First we plot the Sample-specific vectors. These illustrate the linear combinations of genes that explains the variance of the genes. First one describes the most, the second explains most of the variance when the variance of the first gene-combination is removed. Here we only explore the first two component, but one could plot the other ones as well.
transformed_patients = pd.DataFrame(data=Vt[0:2,:].T,columns=["Sample-specific 1","Sample-specific 2"],index=list(lusc.columns) + list(luad.columns))
transformed_patients["Set"]= (["LUSC" for _ in lusc.columns]+["LUAD" for _ in luad.columns])
sns.set(rc={'figure.figsize':(10,10)})
sns.set_style("white")
#sns.set_context("talk")
sns.lmplot(x="Sample-specific 1",y="Sample-specific 2", hue='Set', data=transformed_patients, fit_reg=False)
<seaborn.axisgrid.FacetGrid at 0x7fe0e47561d0>

Here we see a non-complete separation of the patients based on their two first sample-specific effects. This means that the patients gene expression differ and that diference is covered by the first two principal components.

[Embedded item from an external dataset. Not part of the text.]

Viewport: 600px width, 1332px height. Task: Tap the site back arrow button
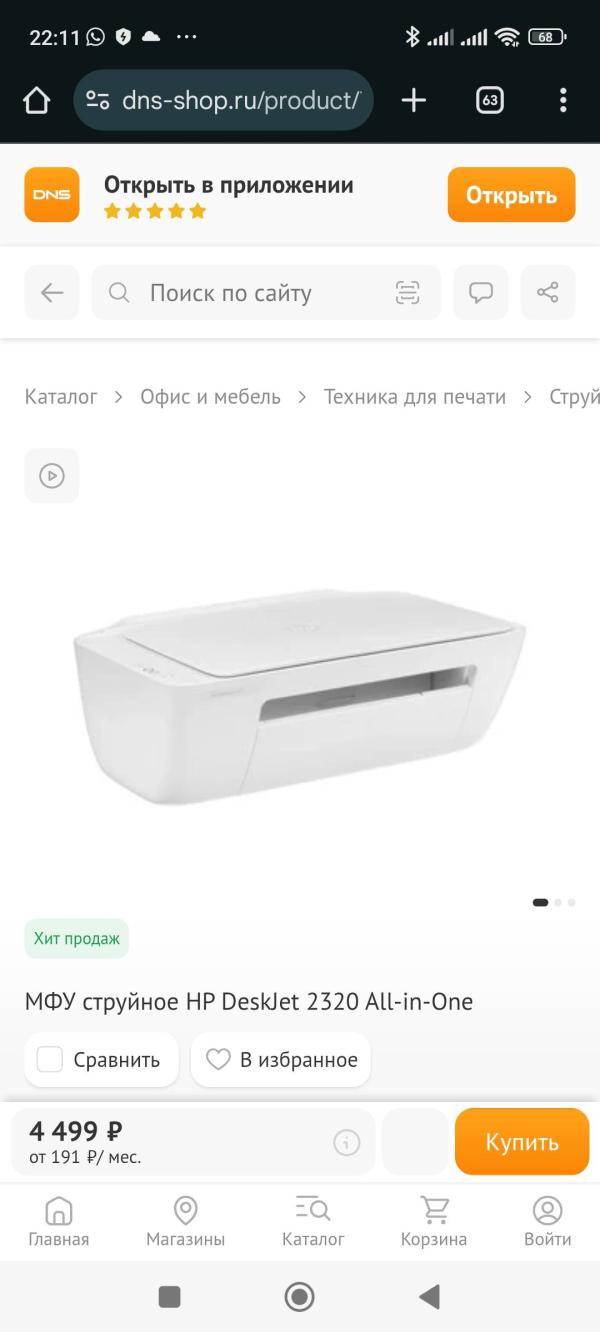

Lets explore which genes that are most reponsible for that difference. We can do so by investigating their Gene-specific vectors.
transformed_genes=pd.DataFrame(data=U[:,0:2], index = combined.index, columns = ["Gene-specific 1","Gene-specific 2"])
sns.lmplot(x="Gene-specific 1", y="Gene-specific 2", data=transformed_genes, fit_reg=False)
<seaborn.axisgrid.FacetGrid at 0x7fe09ca15cd0>

The genes pointing in a positive direction for the two components are:
transformed_genes.idxmax(axis=0)
Gene-specific 1 SFTPB
Gene-specific 2 RGL3
dtype: object
The genes pointing in a negative direction for the two components are:
transformed_genes.idxmin(axis=0)
Gene-specific 1 KRT17
Gene-specific 2 KRT17
dtype: object
KRT17 seems to be important for both Gene-specific vector 1 and 2. This is possible since KRT17 is a known cancer related gene. At this point of the analysis, it is not fully clear what the biological interpretation of PC2 is. From the sample specific effects plot, it is however clear that PC1 seem to capture a large part of the difference beween the LUAD and LUSC samples.
Note that based on this analysis only can speculate about what makes up this difference. The differences could stem from actual differences in the cancer biology of the tumors, but it could equally well be due to technical problems, such as batch effects stemming from differences in sample treatments.